- [AIM]
Write out each of the records below without changing anything in them.

- [SUPPLIED INFORMATION]
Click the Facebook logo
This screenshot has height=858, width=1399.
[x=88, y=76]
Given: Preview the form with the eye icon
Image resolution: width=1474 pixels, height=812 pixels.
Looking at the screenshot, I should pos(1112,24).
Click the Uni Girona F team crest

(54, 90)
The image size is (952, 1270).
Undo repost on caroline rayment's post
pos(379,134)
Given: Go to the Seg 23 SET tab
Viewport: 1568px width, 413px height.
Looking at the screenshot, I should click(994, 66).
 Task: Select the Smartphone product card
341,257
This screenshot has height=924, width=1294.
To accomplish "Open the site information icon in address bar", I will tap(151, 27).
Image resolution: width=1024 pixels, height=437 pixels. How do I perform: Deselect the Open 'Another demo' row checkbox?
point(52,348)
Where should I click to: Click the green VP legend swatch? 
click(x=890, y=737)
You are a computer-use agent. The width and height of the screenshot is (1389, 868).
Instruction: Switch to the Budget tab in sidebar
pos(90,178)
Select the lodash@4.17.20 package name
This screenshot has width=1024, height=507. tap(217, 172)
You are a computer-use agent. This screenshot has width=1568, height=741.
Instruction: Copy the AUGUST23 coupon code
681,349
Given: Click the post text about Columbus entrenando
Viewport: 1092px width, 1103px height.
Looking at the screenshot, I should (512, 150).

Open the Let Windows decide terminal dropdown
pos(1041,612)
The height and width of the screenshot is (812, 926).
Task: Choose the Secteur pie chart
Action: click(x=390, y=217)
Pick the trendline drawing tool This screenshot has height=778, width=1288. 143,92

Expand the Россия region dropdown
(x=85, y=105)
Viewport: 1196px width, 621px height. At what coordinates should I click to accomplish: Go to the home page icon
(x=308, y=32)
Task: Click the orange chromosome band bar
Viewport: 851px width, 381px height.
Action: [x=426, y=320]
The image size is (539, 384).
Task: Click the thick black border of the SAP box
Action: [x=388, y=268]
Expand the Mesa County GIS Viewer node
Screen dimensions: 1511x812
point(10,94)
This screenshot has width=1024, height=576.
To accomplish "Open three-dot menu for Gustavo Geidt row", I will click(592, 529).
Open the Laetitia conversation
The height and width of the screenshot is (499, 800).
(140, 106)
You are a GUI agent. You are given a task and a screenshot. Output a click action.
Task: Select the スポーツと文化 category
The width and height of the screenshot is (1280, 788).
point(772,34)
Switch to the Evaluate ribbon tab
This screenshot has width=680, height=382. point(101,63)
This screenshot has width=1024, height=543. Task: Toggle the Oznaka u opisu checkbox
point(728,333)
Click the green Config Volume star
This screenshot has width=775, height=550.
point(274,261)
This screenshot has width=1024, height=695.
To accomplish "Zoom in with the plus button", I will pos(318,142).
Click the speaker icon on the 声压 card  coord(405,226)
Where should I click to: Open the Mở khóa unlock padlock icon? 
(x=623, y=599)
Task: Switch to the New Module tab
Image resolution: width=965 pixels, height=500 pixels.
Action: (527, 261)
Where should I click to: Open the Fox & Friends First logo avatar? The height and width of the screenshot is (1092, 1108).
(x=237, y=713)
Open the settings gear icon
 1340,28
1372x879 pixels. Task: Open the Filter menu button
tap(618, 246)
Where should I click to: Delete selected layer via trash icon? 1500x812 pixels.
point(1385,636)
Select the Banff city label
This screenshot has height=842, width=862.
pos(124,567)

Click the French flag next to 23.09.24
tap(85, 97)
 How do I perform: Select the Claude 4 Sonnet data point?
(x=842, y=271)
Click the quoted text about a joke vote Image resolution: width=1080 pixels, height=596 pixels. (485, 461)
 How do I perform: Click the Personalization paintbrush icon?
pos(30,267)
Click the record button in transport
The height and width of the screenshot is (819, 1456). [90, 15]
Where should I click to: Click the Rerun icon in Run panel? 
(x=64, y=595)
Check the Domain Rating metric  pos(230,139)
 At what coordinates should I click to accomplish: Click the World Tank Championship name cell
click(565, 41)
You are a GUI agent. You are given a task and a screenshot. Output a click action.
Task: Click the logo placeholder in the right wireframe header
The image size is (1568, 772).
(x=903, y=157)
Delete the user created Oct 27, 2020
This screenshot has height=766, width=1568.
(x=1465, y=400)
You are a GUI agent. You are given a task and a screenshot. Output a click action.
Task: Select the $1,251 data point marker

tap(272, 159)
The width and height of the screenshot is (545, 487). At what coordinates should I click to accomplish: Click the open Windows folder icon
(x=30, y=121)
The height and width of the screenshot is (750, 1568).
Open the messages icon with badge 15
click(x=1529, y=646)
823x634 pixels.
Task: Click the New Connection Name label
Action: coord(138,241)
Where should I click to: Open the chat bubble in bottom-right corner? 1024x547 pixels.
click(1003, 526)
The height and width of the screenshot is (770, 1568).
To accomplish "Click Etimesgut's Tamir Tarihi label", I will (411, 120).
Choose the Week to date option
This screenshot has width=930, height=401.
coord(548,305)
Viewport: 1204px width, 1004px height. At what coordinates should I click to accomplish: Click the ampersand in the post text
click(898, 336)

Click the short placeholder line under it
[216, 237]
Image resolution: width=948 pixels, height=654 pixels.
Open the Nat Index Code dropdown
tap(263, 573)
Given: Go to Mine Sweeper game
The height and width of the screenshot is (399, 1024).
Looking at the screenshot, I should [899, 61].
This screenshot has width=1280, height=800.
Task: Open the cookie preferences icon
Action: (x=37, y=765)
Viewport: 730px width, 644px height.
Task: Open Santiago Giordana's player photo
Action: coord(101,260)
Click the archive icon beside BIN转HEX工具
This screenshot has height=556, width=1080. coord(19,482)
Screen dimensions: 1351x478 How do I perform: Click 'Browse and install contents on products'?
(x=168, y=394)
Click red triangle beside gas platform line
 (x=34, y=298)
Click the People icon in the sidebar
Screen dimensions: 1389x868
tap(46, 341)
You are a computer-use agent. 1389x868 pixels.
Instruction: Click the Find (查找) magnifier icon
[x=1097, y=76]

- [COMPLETE ANSWER]
Click the Facebook logo
This screenshot has height=858, width=1399.
[x=88, y=76]
Given: Preview the form with the eye icon
Image resolution: width=1474 pixels, height=812 pixels.
Looking at the screenshot, I should pos(1112,24).
Click the Uni Girona F team crest

(54, 90)
The image size is (952, 1270).
Undo repost on caroline rayment's post
pos(379,134)
Given: Go to the Seg 23 SET tab
Viewport: 1568px width, 413px height.
Looking at the screenshot, I should click(994, 66).
 Task: Select the Smartphone product card
341,257
This screenshot has height=924, width=1294.
To accomplish "Open the site information icon in address bar", I will tap(151, 27).
Image resolution: width=1024 pixels, height=437 pixels. How do I perform: Deselect the Open 'Another demo' row checkbox?
point(52,348)
Where should I click to: Click the green VP legend swatch? 
click(x=890, y=737)
You are a computer-use agent. The width and height of the screenshot is (1389, 868).
Instruction: Switch to the Budget tab in sidebar
pos(90,178)
Select the lodash@4.17.20 package name
This screenshot has width=1024, height=507. tap(217, 172)
You are a computer-use agent. This screenshot has width=1568, height=741.
Instruction: Copy the AUGUST23 coupon code
681,349
Given: Click the post text about Columbus entrenando
Viewport: 1092px width, 1103px height.
Looking at the screenshot, I should (512, 150).

Open the Let Windows decide terminal dropdown
pos(1041,612)
The height and width of the screenshot is (812, 926).
Task: Choose the Secteur pie chart
Action: click(x=390, y=217)
Pick the trendline drawing tool This screenshot has height=778, width=1288. 143,92

Expand the Россия region dropdown
(x=85, y=105)
Viewport: 1196px width, 621px height. At what coordinates should I click to accomplish: Go to the home page icon
(x=308, y=32)
Task: Click the orange chromosome band bar
Viewport: 851px width, 381px height.
Action: [x=426, y=320]
The image size is (539, 384).
Task: Click the thick black border of the SAP box
Action: [x=388, y=268]
Expand the Mesa County GIS Viewer node
Screen dimensions: 1511x812
point(10,94)
This screenshot has width=1024, height=576.
To accomplish "Open three-dot menu for Gustavo Geidt row", I will click(592, 529).
Open the Laetitia conversation
The height and width of the screenshot is (499, 800).
(140, 106)
You are a GUI agent. You are given a task and a screenshot. Output a click action.
Task: Select the スポーツと文化 category
The width and height of the screenshot is (1280, 788).
point(772,34)
Switch to the Evaluate ribbon tab
This screenshot has width=680, height=382. point(101,63)
This screenshot has width=1024, height=543. Task: Toggle the Oznaka u opisu checkbox
point(728,333)
Click the green Config Volume star
This screenshot has width=775, height=550.
point(274,261)
This screenshot has width=1024, height=695.
To accomplish "Zoom in with the plus button", I will pos(318,142).
Click the speaker icon on the 声压 card  coord(405,226)
Where should I click to: Open the Mở khóa unlock padlock icon? 
(x=623, y=599)
Task: Switch to the New Module tab
Image resolution: width=965 pixels, height=500 pixels.
Action: (527, 261)
Where should I click to: Open the Fox & Friends First logo avatar? The height and width of the screenshot is (1092, 1108).
(x=237, y=713)
Open the settings gear icon
 1340,28
1372x879 pixels. Task: Open the Filter menu button
tap(618, 246)
Where should I click to: Delete selected layer via trash icon? 1500x812 pixels.
point(1385,636)
Select the Banff city label
This screenshot has height=842, width=862.
pos(124,567)

Click the French flag next to 23.09.24
tap(85, 97)
 How do I perform: Select the Claude 4 Sonnet data point?
(x=842, y=271)
Click the quoted text about a joke vote Image resolution: width=1080 pixels, height=596 pixels. (485, 461)
 How do I perform: Click the Personalization paintbrush icon?
pos(30,267)
Click the record button in transport
The height and width of the screenshot is (819, 1456). [90, 15]
Where should I click to: Click the Rerun icon in Run panel? 
(x=64, y=595)
Check the Domain Rating metric  pos(230,139)
 At what coordinates should I click to accomplish: Click the World Tank Championship name cell
click(565, 41)
You are a GUI agent. You are given a task and a screenshot. Output a click action.
Task: Click the logo placeholder in the right wireframe header
The image size is (1568, 772).
(x=903, y=157)
Delete the user created Oct 27, 2020
This screenshot has height=766, width=1568.
(x=1465, y=400)
You are a GUI agent. You are given a task and a screenshot. Output a click action.
Task: Select the $1,251 data point marker

tap(272, 159)
The width and height of the screenshot is (545, 487). At what coordinates should I click to accomplish: Click the open Windows folder icon
(x=30, y=121)
The height and width of the screenshot is (750, 1568).
Open the messages icon with badge 15
click(x=1529, y=646)
823x634 pixels.
Task: Click the New Connection Name label
Action: coord(138,241)
Where should I click to: Open the chat bubble in bottom-right corner? 1024x547 pixels.
click(1003, 526)
The height and width of the screenshot is (770, 1568).
To accomplish "Click Etimesgut's Tamir Tarihi label", I will (411, 120).
Choose the Week to date option
This screenshot has width=930, height=401.
coord(548,305)
Viewport: 1204px width, 1004px height. At what coordinates should I click to accomplish: Click the ampersand in the post text
click(898, 336)

Click the short placeholder line under it
[216, 237]
Image resolution: width=948 pixels, height=654 pixels.
Open the Nat Index Code dropdown
tap(263, 573)
Given: Go to Mine Sweeper game
The height and width of the screenshot is (399, 1024).
Looking at the screenshot, I should [899, 61].
This screenshot has width=1280, height=800.
Task: Open the cookie preferences icon
Action: (x=37, y=765)
Viewport: 730px width, 644px height.
Task: Open Santiago Giordana's player photo
Action: coord(101,260)
Click the archive icon beside BIN转HEX工具
This screenshot has height=556, width=1080. coord(19,482)
Screen dimensions: 1351x478 How do I perform: Click 'Browse and install contents on products'?
(x=168, y=394)
Click red triangle beside gas platform line
 (x=34, y=298)
Click the People icon in the sidebar
Screen dimensions: 1389x868
tap(46, 341)
You are a computer-use agent. 1389x868 pixels.
Instruction: Click the Find (查找) magnifier icon
[x=1097, y=76]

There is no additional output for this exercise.